For instance, he said the total comprehensive income dwindled from N149.83bn in 2016 to N27.93bn in 2017.

The agency also recorded a decline of N107.8bn in profit from N130.37bn in 2016 to N22.55bn in 2017.

Giving reasons for the decline in profitability, Orji blamed the development on the currency management policy of the Federal Government.

He stated, “The decline of the net foreign exchange gains, which accounted for the reduced net operating income recorded in 2017, was as a result of the government’s currency management policies, which were aimed at stabilising and reflecting the naira’s real value in 2016.

“To this effect, the naira weakened in value from 196/$ to 305/$ in 2016.

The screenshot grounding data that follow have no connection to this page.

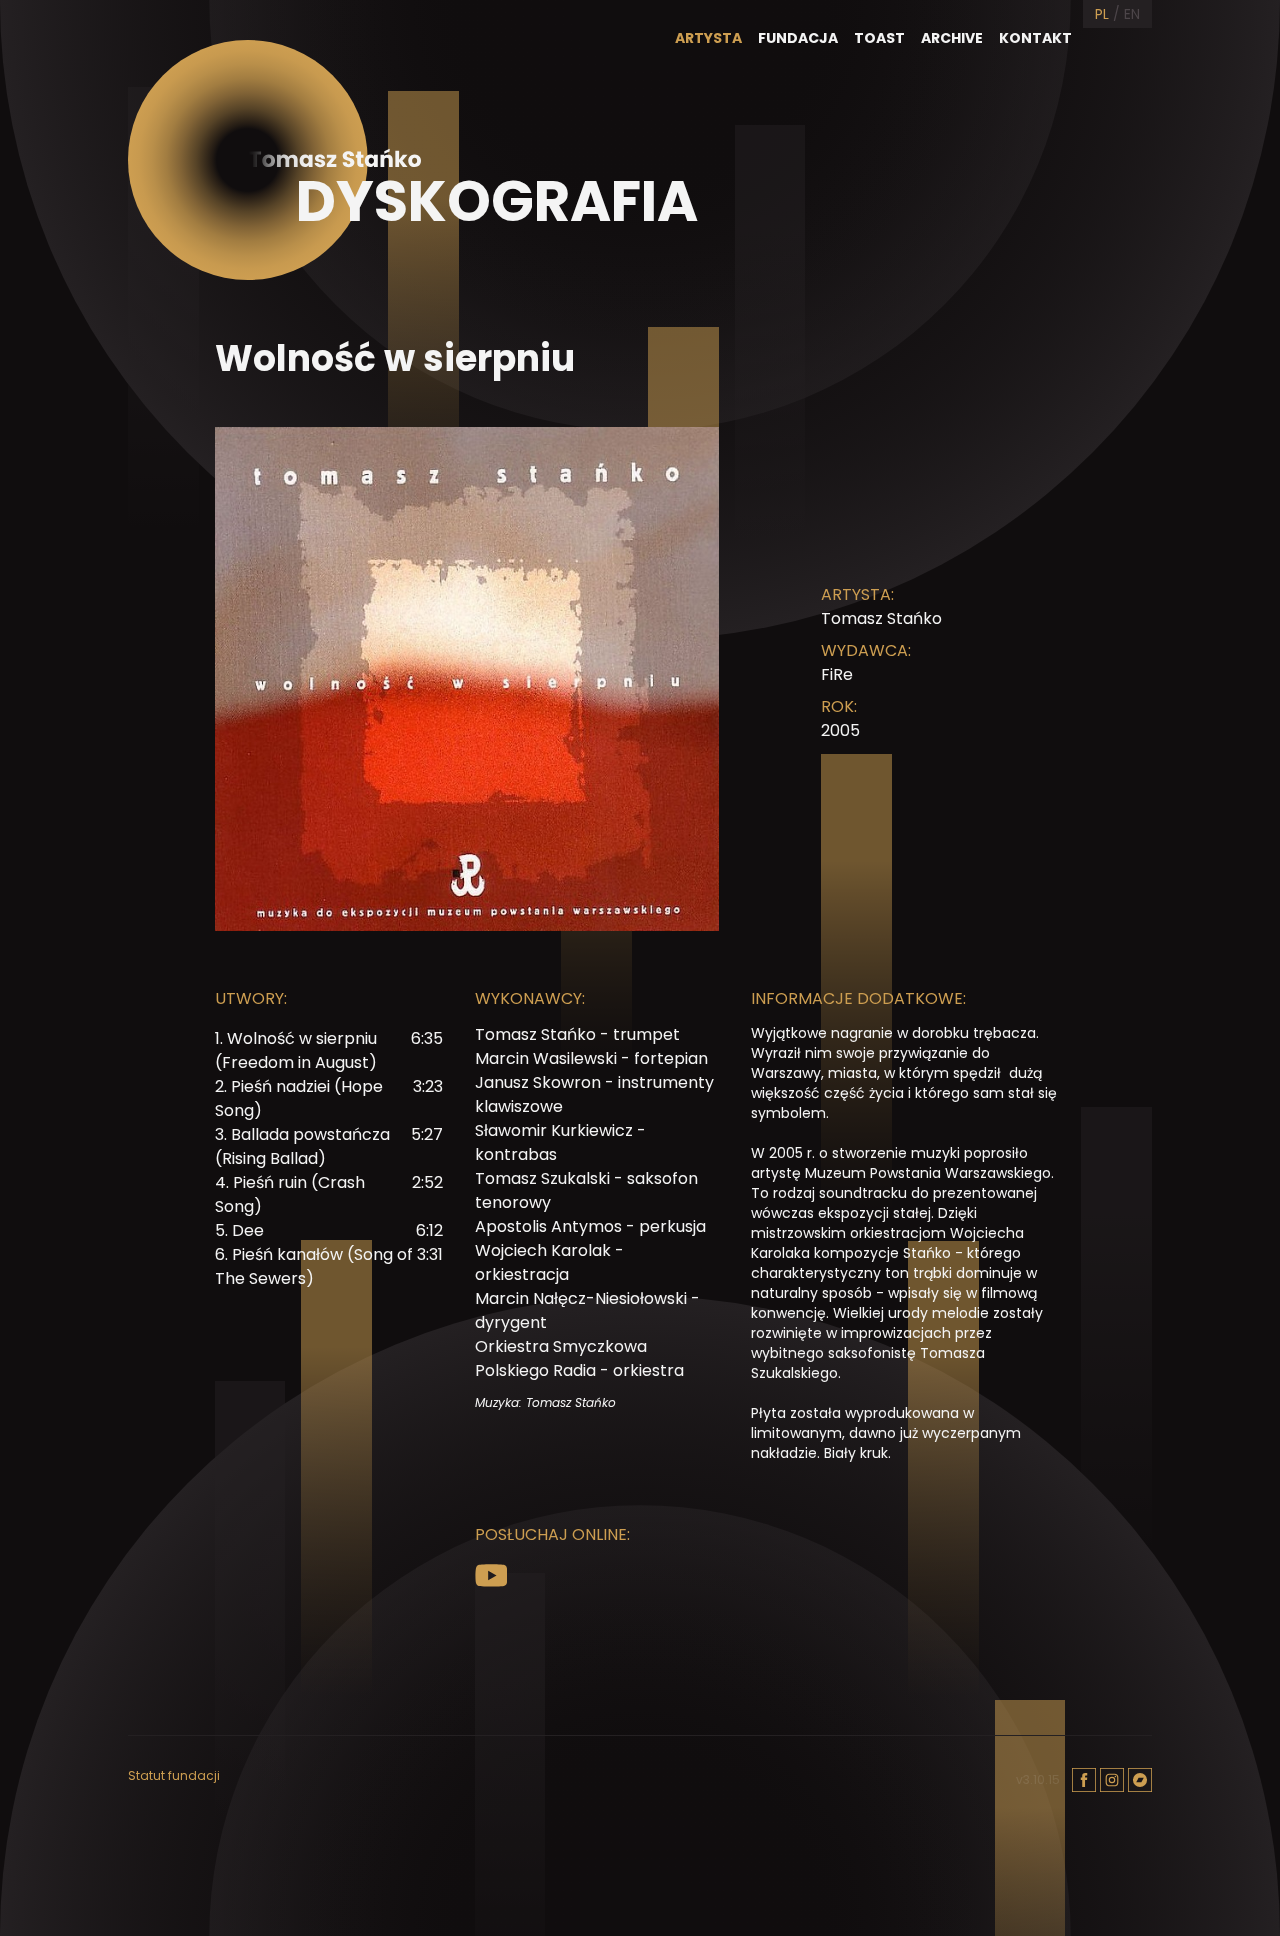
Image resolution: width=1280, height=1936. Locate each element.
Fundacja (798, 38)
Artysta (708, 38)
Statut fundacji (174, 1776)
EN (1132, 14)
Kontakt (1035, 38)
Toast (879, 38)
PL (1102, 14)
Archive (952, 38)
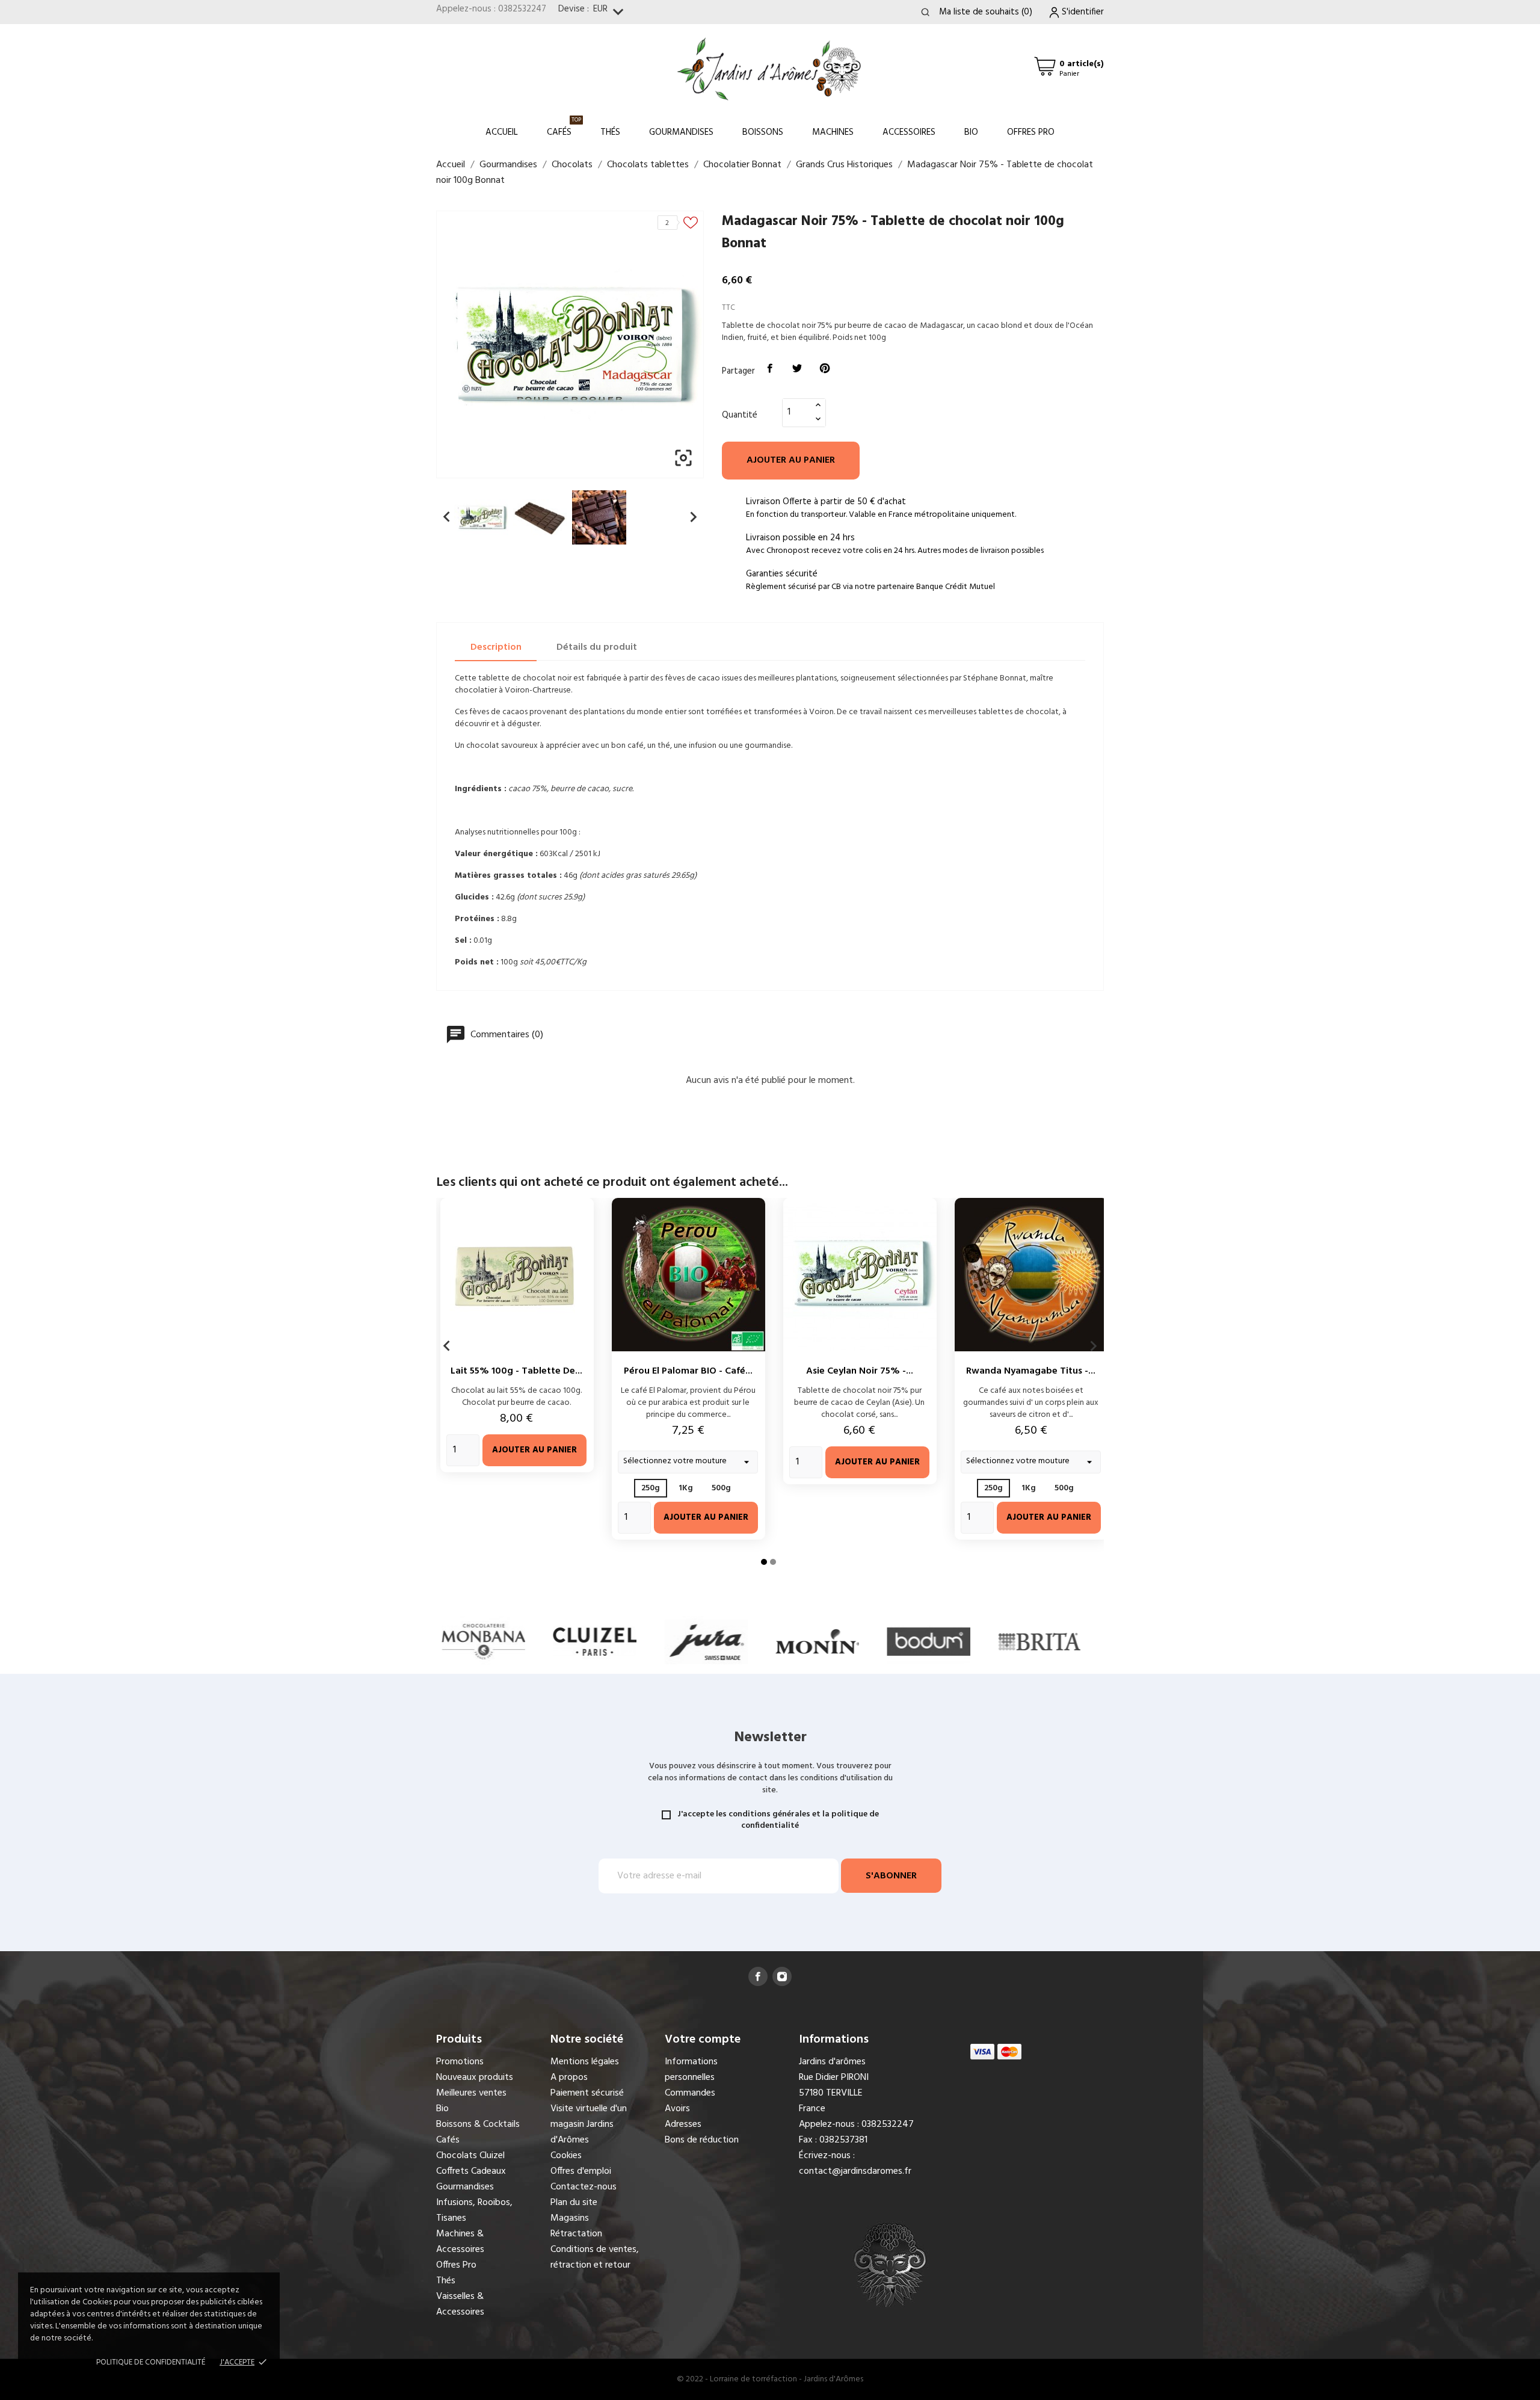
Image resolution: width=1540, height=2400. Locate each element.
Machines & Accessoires (460, 2241)
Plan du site (573, 2202)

“Considering that at the end of that year, about 80 cent of the authority’s assets under management were denominated in the United States dollar, the devaluation resulted in the recognition of significant exchange gains in the authority’s naira books at the close of the year.”

He also said that the delay in inaugurating the NSIA board led to a lag in re-investment of matured funds, which affected profitability.

However, he stated that despite the drop in profitability, the NSIA had decided to increase its level of funding of infrastructure development.

To achieve this objective, Orji said the asset allocation strategy of the NSIA had been restructured to reflect an increased focus on domestic infrastructure investment.

The SWF, set up in 2013 with about $1.55bn, has three pots from which investments can be anchored.

The pots are Future Generation Fund, Infrastructure Fund and Fiscal Stabilisation Fund.

The NSIA had allocated 20 per cent of the SWF to the Stabilisation Fund; 40 per cent to the Future Generation Fund and another 40 per cent to the Infrastructure Fund.

But Orji said henceforth, 50 per cent of future contributions would be dedicated to infrastructure as against the previous arrangement where 40 per cent of the fund was allocated for the same purpose.

He gave the areas of priority for the agency as agriculture, health care, motorways, real estate and power.

On the outlook for 2018, he said the NSIA would continue to maintain its diversified assets strategy to drive returns and mitigate market volatility.